Beneath this sentence is a listing. Return its lines from the one containing "Run the app with the green play icon" through the last, exactly, and omit the pictures.

::: Extracted records :::

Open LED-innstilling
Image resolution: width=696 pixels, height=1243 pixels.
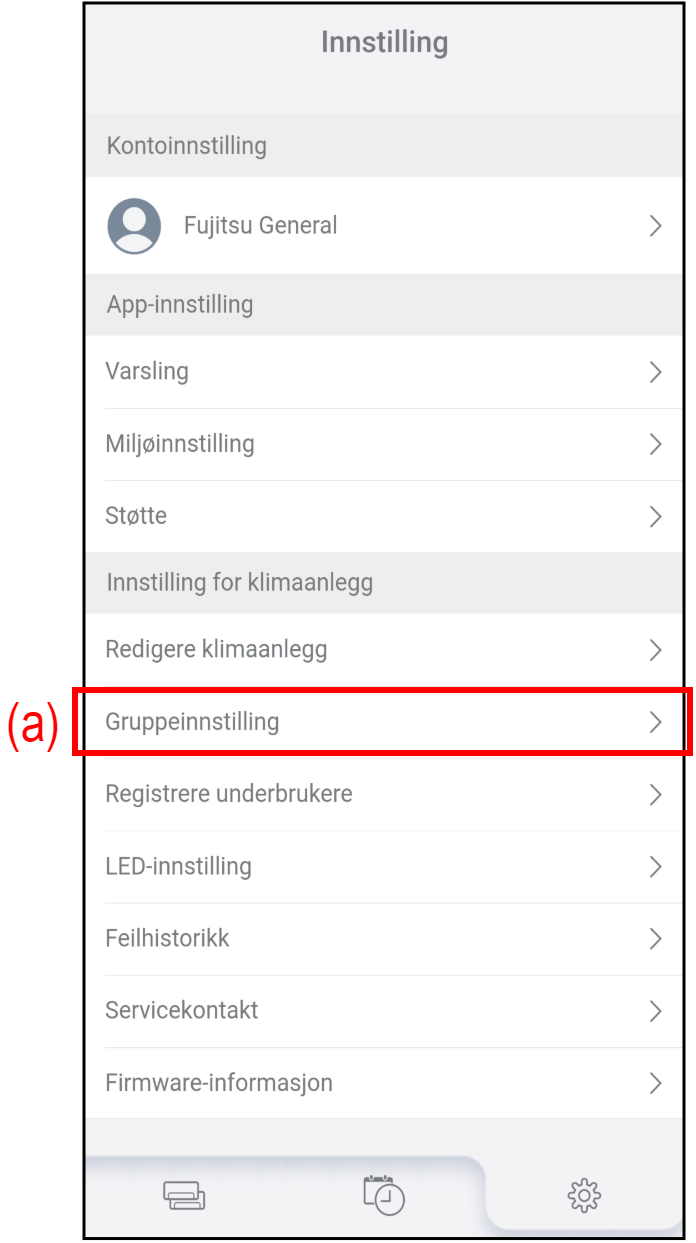[178, 866]
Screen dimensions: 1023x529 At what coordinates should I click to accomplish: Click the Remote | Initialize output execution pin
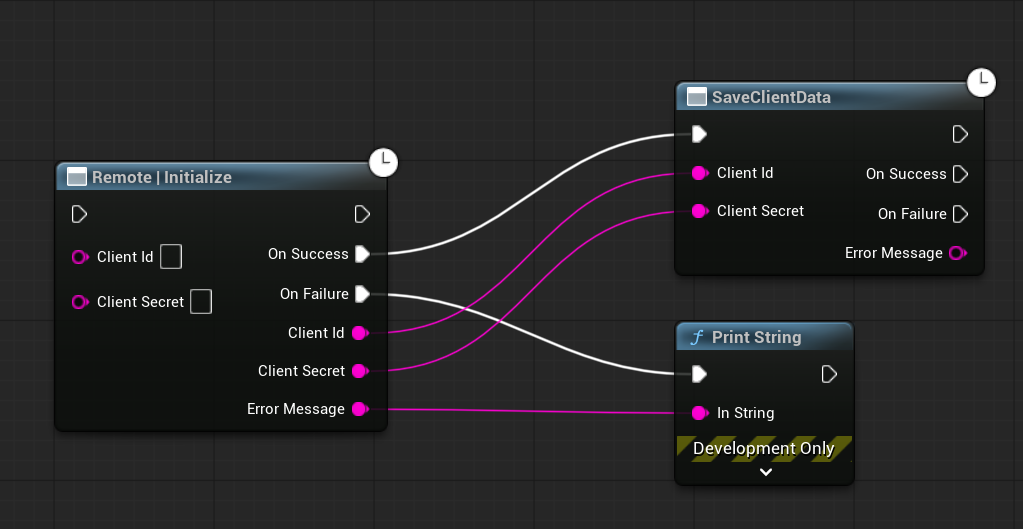(362, 214)
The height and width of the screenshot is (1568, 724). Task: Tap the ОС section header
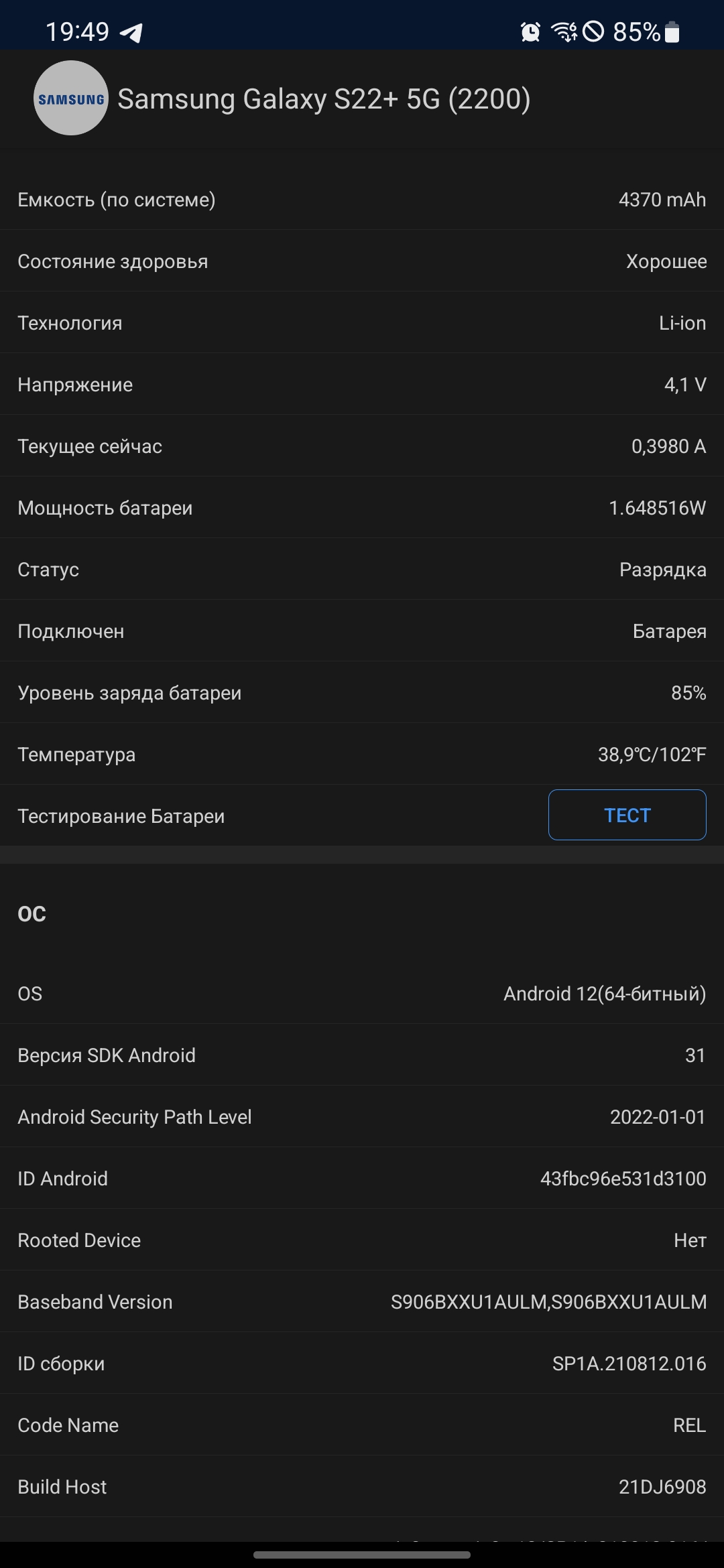click(x=32, y=914)
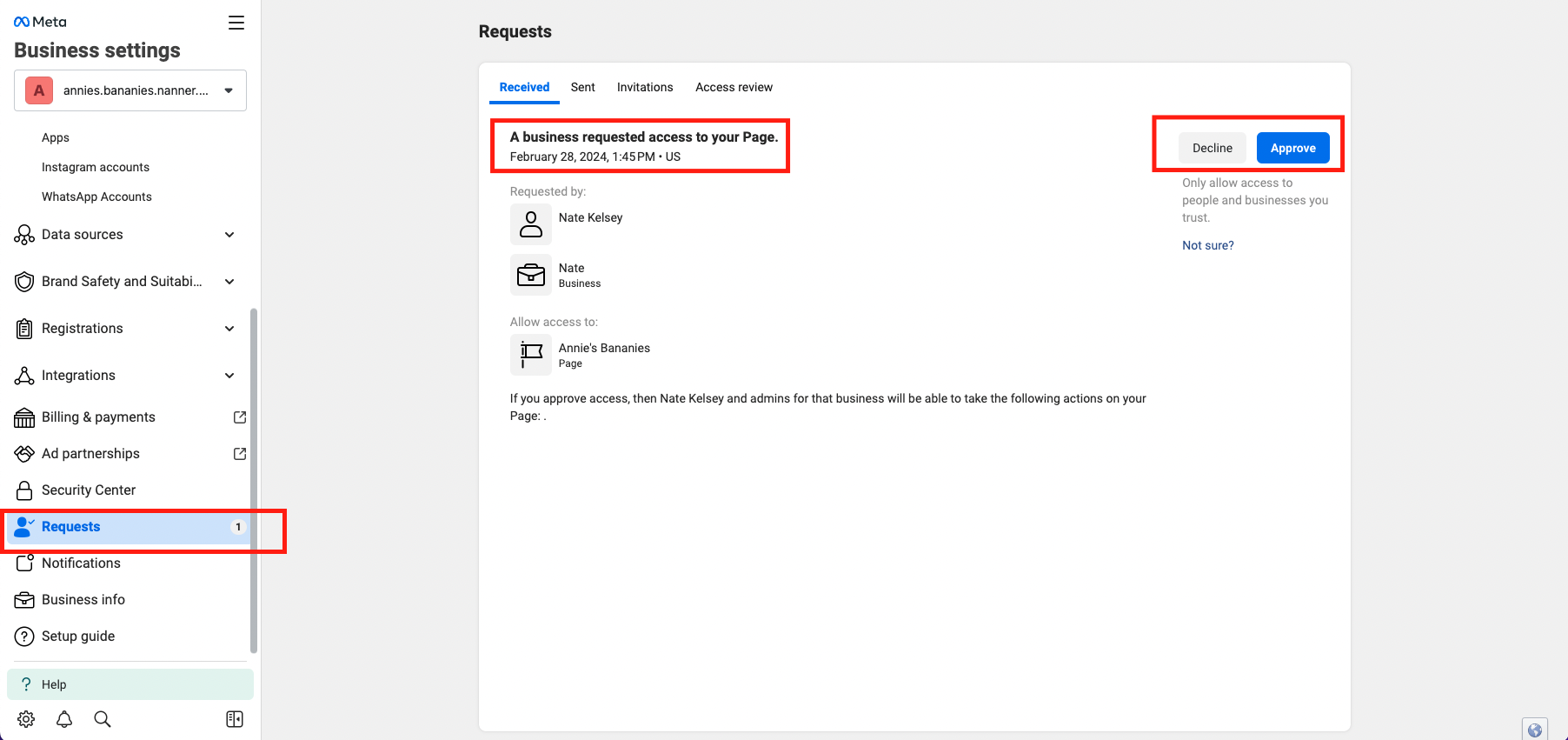Screen dimensions: 1568x740
Task: Collapse sidebar using panel toggle icon
Action: [235, 719]
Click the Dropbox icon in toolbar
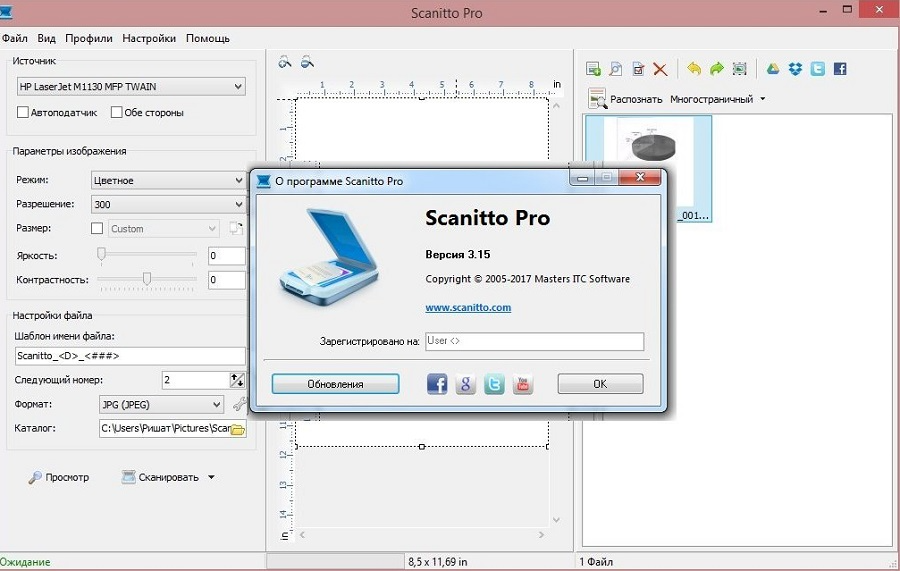Screen dimensions: 900x571 pyautogui.click(x=795, y=69)
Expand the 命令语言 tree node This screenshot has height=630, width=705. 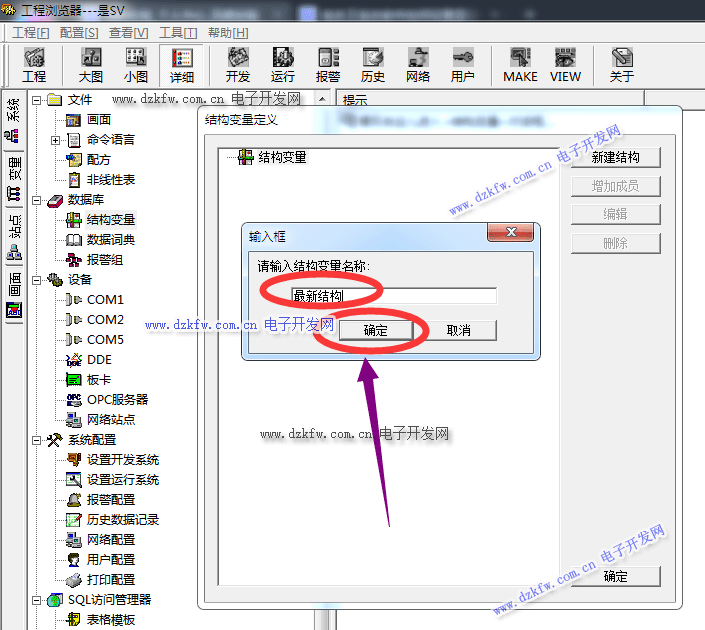56,139
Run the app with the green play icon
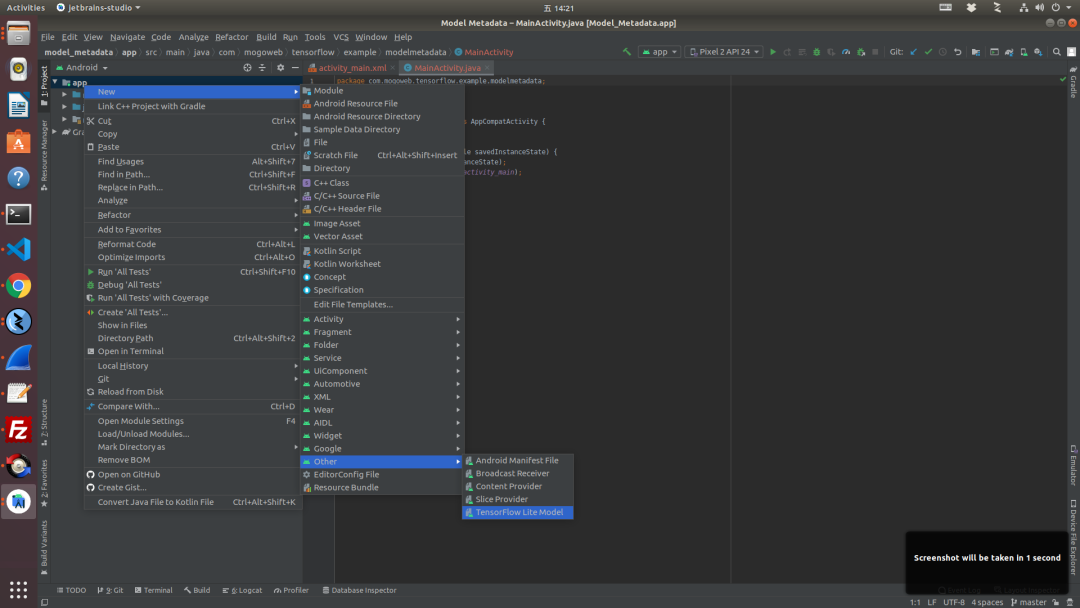Screen dimensions: 1080x608 772,51
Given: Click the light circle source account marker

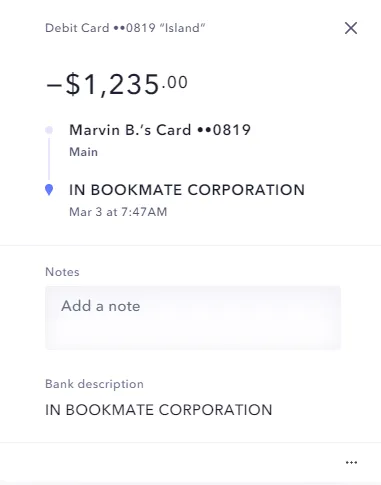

:::

Reply to the task
Run the app with the green play icon
Screen dimensions: 1080x608 772,51
Given: Click the light circle source account marker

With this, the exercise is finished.